The former media lecturer rose through the ranks to become deputy principal in a college career spanning over 20 years

Tributes have been paid to a young deputy principal whose “best was yet to come” following his sudden death at work on Friday morning. 

Tom Hamilton-Dick, 46, dedicated his career to further education and most recently worked as deputy principal at North Warwickshire and South Leicestershire College (NWSLC) and trustee at Skills and Education Group.

Friends and colleagues said Hamilton-Dick was widely respected and will be remembered for his energy, charisma and commitment to students. 

A rising star in the college sector, his FE career began as a film and television lecturer at Grimsby Institute of Further and Higher Education in 2002. 

In just a few years he became head of the media department at South Essex College and, in 2012, began a near eight-year stint in Nottingham where he was part of the senior team that merged two of the city’s colleges to create one of the largest colleges in the country, Nottingham College

He left Nottingham as executive director for curriculum in March 2020 to become deputy principal at NWSLC and was widely tipped as a future principal in the sector. 

NWSLC principal and chief executive Marion Plant, said: “We are devastated at the loss.
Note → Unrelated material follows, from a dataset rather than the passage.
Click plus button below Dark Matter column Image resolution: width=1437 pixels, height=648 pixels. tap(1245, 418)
Tom was a wonderful colleague who was highly respected by staff, students and the wider education community.

“We have received hundreds of messages of condolence reflecting Tom’s impact across the sector,” she added.
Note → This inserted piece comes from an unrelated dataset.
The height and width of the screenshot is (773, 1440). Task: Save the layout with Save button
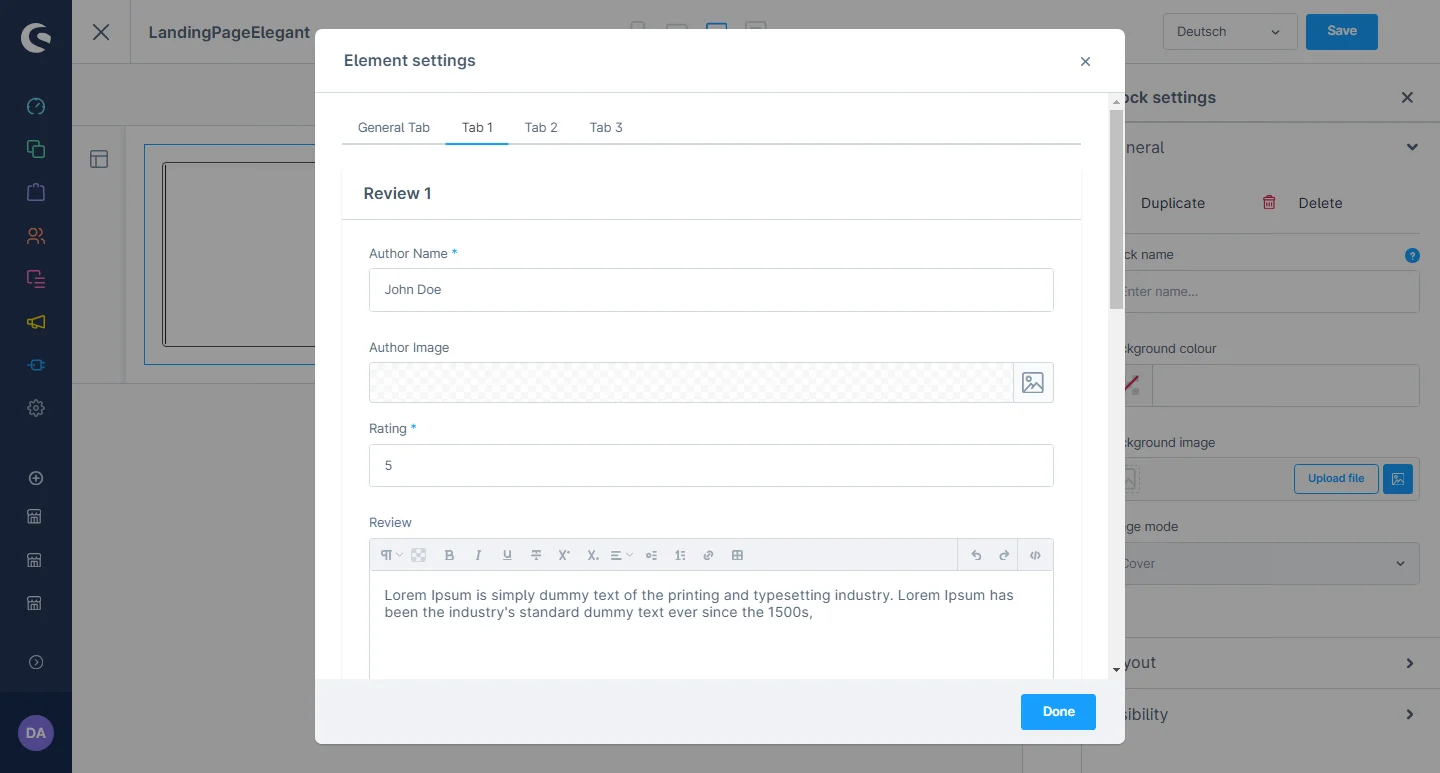pos(1341,31)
Plant said the mood at the college is “sombre” and “everyone is pulling together to support each other.”

“Our main concern is for Tom’s family, and we are doing as much as we can to support them,” she added.

The college has opened books of condolence at each of its seven campuses and online.

Alongside his role at NWSLC, Hamilton-Dick was a trustee of Skills and Education Group. 

Paul Eeles, chief executive of Skills and Education Group, said: “Tom was caring, full of charisma, energetic and kind-hearted and deeply passionate about the FE sector. He was a talented leader, and his commitment to students saw him rise through the ranks in a career that has now been cruelly cut short. The best was yet to come. 

“Our deepest condolences are with Tom’s family and friends, and the college communities in North Warwickshire and South Leicestershire, and Nottingham.”

Janet Smith, principal and chief executive of Nottingham College, said the FE sector has “lost a true star.”

“The news of Tom’s death has shocked and saddened us all at Nottingham College. His charisma, influence and experience shone through in everything he did for us, and his passion for FE knew no bounds.

“Our heartfelt condolences are offered to his family and loved ones who are forced to comprehend the incomprehensible. Tom made many friends in the sector throughout his career, and we will all feel his loss for some time.”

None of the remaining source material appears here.